Building RAG Pipelines That Actually Work in Production

Everyone is building RAG pipelines. Very few are building ones that work reliably. After shipping RAG-powered features across two companies, here's what I've learned about bridging the gap between a demo and a system you can trust.

Why RAG Over Fine-Tuning?

Fine-tuning bakes knowledge into model weights. It's expensive, slow to update, and prone to hallucination about specifics. RAG keeps your knowledge external in a retrievable store: cheaper to update, auditable, and you can point to exactly which documents informed an answer. For most enterprise use cases, RAG wins.

The Chunking Problem

Your retrieval is only as good as your chunks. I've tried fixed-size (512 tokens), sentence-level, and recursive character splitting. The winner? Semantic chunking, splitting on topic boundaries using embedding similarity. It preserves context and dramatically improves retrieval precision.

python

from langchain.text_splitter import RecursiveCharacterTextSplitter
from langchain_openai import OpenAIEmbeddings
from langchain_community.vectorstores import FAISS

# Semantic-aware chunking
splitter = RecursiveCharacterTextSplitter(
    chunk_size=800,
    chunk_overlap=200,
    separators=["\n\n", "\n", ". ", " "]
)
chunks = splitter.split_documents(documents)

# Embed and index
embeddings = OpenAIEmbeddings(model="text-embedding-3-small")
vectorstore = FAISS.from_documents(chunks, embeddings)
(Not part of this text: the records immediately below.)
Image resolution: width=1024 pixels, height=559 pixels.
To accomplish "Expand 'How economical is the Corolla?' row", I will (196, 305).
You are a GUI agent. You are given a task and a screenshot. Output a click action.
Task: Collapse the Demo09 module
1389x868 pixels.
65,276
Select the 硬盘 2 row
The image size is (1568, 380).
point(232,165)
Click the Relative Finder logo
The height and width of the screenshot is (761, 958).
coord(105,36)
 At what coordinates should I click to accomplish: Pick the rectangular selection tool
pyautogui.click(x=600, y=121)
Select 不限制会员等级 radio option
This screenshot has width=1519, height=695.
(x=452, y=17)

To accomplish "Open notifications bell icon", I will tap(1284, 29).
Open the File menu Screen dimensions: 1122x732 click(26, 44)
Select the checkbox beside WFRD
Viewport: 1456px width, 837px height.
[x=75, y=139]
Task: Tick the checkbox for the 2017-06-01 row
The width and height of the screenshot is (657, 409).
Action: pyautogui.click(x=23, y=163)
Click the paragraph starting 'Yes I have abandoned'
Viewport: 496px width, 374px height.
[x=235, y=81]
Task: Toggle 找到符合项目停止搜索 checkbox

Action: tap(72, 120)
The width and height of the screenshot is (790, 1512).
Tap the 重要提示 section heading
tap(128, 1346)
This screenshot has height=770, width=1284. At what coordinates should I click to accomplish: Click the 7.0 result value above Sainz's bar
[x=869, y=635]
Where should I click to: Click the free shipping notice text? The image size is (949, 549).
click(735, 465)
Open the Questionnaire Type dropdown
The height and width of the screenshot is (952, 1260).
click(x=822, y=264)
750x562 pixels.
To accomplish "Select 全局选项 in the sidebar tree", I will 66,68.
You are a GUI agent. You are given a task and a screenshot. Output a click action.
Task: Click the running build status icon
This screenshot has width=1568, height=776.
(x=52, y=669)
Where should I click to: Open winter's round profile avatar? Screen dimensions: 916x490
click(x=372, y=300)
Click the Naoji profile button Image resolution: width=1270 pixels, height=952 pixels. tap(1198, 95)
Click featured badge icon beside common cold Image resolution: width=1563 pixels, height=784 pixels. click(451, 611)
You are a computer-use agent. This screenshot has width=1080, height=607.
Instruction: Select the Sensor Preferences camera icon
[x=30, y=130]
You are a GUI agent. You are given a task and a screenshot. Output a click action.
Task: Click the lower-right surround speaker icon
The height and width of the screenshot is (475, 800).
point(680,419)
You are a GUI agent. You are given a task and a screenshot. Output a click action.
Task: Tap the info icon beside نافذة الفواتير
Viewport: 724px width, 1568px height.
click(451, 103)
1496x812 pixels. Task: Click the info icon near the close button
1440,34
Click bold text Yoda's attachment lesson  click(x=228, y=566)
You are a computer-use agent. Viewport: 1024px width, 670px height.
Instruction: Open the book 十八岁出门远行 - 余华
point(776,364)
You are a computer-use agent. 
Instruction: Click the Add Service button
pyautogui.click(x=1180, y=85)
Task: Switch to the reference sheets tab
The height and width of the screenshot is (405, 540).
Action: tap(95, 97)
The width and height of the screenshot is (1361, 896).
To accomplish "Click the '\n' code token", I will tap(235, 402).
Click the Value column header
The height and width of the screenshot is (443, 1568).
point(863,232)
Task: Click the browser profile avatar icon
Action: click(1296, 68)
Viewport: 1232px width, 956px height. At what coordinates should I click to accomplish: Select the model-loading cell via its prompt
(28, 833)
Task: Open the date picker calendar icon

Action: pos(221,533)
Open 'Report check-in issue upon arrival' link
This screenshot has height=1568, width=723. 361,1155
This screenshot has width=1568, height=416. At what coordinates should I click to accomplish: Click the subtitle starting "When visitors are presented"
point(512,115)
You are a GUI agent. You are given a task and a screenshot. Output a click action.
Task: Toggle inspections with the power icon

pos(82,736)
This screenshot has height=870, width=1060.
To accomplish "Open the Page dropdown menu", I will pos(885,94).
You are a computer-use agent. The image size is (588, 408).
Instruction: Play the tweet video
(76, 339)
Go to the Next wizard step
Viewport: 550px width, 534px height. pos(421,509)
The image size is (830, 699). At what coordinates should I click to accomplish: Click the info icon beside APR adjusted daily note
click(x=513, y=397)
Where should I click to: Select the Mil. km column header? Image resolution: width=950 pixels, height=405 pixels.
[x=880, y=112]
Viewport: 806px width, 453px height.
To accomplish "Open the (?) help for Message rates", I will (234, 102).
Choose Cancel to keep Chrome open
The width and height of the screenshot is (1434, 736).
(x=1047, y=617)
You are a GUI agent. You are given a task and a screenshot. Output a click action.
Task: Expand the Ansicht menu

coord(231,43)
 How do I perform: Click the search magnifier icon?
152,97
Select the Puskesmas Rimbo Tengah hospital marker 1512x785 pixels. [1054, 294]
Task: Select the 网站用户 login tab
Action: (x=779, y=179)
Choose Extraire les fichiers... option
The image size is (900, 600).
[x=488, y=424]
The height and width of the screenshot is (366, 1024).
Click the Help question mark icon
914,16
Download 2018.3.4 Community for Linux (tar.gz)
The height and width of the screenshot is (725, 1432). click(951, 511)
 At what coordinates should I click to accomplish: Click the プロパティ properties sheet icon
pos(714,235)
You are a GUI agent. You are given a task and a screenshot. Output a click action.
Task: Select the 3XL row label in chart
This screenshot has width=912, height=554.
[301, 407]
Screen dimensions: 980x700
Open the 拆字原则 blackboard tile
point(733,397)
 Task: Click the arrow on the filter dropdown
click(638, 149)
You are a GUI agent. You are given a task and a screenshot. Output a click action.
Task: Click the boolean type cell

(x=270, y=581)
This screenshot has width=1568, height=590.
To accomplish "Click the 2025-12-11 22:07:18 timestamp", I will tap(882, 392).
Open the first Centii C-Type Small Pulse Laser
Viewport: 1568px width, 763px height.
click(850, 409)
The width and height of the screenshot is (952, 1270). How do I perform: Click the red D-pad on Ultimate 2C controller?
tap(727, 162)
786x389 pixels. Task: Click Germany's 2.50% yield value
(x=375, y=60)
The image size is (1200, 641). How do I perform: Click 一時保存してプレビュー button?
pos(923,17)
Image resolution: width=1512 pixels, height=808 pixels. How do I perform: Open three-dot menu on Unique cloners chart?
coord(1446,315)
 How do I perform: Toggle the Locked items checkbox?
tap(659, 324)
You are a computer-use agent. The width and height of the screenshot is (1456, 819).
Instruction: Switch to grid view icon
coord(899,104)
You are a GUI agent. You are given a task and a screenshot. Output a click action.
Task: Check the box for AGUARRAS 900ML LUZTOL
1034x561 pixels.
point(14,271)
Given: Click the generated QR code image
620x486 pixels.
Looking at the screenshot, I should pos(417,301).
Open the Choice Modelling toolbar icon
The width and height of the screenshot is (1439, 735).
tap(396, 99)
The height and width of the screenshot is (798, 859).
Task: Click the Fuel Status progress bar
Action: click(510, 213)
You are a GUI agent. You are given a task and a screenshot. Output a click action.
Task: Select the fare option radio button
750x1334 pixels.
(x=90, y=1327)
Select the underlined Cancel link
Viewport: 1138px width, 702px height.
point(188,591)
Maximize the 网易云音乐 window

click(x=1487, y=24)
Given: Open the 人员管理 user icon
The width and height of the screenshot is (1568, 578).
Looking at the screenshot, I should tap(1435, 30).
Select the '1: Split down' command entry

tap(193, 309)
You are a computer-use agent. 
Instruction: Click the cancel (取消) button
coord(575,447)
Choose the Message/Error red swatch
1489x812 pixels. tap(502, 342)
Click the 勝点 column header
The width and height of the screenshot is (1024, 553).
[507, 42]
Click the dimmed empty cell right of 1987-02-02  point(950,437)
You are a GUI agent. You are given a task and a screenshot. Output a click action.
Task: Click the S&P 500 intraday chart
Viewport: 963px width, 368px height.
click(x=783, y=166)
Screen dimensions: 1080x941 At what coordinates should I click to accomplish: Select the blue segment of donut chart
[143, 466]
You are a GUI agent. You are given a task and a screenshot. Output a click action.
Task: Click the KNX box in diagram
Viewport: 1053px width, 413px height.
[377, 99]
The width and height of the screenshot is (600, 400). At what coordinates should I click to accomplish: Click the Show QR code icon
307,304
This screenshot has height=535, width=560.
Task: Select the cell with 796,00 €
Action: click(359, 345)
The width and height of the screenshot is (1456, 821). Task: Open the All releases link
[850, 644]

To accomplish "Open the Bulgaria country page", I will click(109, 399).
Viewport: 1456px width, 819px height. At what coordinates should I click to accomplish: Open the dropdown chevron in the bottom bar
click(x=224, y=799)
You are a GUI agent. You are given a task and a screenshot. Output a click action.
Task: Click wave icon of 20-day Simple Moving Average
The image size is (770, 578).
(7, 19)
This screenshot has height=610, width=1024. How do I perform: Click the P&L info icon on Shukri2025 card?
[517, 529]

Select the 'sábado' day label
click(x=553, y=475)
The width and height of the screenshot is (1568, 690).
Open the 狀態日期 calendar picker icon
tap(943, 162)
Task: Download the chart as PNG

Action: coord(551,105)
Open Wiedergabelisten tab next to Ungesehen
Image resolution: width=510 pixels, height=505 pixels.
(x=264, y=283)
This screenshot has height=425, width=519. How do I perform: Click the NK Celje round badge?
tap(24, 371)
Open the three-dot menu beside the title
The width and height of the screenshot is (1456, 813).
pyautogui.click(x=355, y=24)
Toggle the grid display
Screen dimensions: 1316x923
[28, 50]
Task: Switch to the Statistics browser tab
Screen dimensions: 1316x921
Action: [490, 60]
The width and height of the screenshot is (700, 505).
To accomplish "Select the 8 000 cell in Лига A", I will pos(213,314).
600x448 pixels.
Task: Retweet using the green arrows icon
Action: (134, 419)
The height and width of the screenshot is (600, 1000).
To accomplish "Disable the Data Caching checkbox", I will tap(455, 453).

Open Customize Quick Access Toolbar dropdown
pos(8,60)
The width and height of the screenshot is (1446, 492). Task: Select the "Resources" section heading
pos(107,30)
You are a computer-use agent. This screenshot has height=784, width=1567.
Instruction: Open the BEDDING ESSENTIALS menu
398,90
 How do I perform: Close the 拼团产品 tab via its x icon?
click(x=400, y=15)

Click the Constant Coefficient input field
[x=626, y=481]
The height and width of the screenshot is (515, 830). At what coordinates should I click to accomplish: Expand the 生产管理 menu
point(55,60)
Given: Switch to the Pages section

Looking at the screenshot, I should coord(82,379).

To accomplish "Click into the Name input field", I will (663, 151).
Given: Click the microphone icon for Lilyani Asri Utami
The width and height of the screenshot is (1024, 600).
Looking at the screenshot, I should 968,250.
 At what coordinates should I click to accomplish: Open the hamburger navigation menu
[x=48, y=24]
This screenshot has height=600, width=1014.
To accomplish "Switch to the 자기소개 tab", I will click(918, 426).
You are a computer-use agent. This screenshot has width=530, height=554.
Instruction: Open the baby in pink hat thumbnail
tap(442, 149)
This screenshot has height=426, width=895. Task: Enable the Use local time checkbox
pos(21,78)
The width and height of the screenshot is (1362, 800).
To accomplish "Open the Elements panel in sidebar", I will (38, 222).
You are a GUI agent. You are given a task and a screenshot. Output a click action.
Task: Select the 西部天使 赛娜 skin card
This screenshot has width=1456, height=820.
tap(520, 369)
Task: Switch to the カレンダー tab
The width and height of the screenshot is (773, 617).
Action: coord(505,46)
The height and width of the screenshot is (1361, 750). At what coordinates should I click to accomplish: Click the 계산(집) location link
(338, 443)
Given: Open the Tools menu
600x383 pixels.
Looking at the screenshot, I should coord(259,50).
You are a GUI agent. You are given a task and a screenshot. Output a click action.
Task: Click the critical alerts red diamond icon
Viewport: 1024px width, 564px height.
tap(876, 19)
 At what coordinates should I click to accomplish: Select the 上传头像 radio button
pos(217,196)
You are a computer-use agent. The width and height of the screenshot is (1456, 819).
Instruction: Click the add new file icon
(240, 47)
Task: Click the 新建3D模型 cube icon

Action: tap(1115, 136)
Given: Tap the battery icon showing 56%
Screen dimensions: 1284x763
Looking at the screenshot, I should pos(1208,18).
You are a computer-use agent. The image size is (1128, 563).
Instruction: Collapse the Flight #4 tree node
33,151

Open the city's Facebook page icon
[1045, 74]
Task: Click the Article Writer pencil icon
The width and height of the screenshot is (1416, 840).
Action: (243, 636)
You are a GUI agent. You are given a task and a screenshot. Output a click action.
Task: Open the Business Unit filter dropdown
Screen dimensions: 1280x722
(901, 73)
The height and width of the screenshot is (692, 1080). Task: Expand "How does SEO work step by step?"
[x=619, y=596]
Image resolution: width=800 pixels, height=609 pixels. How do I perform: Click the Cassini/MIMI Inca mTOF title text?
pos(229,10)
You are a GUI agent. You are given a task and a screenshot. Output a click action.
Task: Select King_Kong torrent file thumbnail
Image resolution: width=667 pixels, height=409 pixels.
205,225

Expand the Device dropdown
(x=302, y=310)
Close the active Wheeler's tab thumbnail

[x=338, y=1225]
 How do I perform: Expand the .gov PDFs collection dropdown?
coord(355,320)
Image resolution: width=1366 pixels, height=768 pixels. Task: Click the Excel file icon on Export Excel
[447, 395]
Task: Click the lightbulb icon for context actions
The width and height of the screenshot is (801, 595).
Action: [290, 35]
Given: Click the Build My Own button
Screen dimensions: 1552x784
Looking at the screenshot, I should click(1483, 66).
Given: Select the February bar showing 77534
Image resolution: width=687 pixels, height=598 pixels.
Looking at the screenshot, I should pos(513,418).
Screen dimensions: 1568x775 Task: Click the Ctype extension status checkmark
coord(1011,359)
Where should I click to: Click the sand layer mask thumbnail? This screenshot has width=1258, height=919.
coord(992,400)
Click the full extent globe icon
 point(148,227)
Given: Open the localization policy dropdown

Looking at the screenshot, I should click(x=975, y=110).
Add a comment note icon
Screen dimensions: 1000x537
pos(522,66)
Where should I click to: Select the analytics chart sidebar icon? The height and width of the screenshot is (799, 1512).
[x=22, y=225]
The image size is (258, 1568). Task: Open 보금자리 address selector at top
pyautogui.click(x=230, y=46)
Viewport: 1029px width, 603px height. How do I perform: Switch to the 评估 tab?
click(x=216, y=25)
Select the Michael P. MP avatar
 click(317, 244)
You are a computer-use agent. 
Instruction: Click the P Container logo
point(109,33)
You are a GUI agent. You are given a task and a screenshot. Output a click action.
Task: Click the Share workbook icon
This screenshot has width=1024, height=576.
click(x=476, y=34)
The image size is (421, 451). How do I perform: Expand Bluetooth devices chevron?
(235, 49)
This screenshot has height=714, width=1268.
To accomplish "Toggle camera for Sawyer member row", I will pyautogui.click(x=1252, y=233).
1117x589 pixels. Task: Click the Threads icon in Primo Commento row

# Retrieve with re-ranking
retriever = vectorstore.as_retriever(
    search_type="mmr",  # Maximal Marginal Relevance
    search_kwargs={"k": 8, "fetch_k": 20}
)

Re-Ranking Changes Everything

Vector similarity is a blunt instrument. Adding a cross-encoder re-ranker (like Cohere Rerank or a local cross-encoder model) on top of initial retrieval improved answer quality by roughly 30% in my evaluations. The pattern: retrieve broadly (top-20), re-rank precisely (top-5), then feed to the LLM.

Evaluation: The Part Everyone Skips

You can't improve what you don't measure. My evaluation stack:

Retrieval precision: are the right documents being pulled? Measured with labeled query-document pairs
Answer faithfulness: does the response stay grounded in retrieved context? I use LLM-as-judge with citation checking
Latency budgets: P95 retrieval under 200ms, full pipeline under 3 seconds
Regression testing: a golden set of 50 queries where I know the expected answers, run on every pipeline change

Key Takeaway

RAG is not a solved problem. It's an engineering discipline. The difference between a demo and production is chunking strategy, re-ranking, evaluation, and relentless iteration on edge cases. Start simple, measure everything, and optimize the retrieval layer before touching the generation prompt.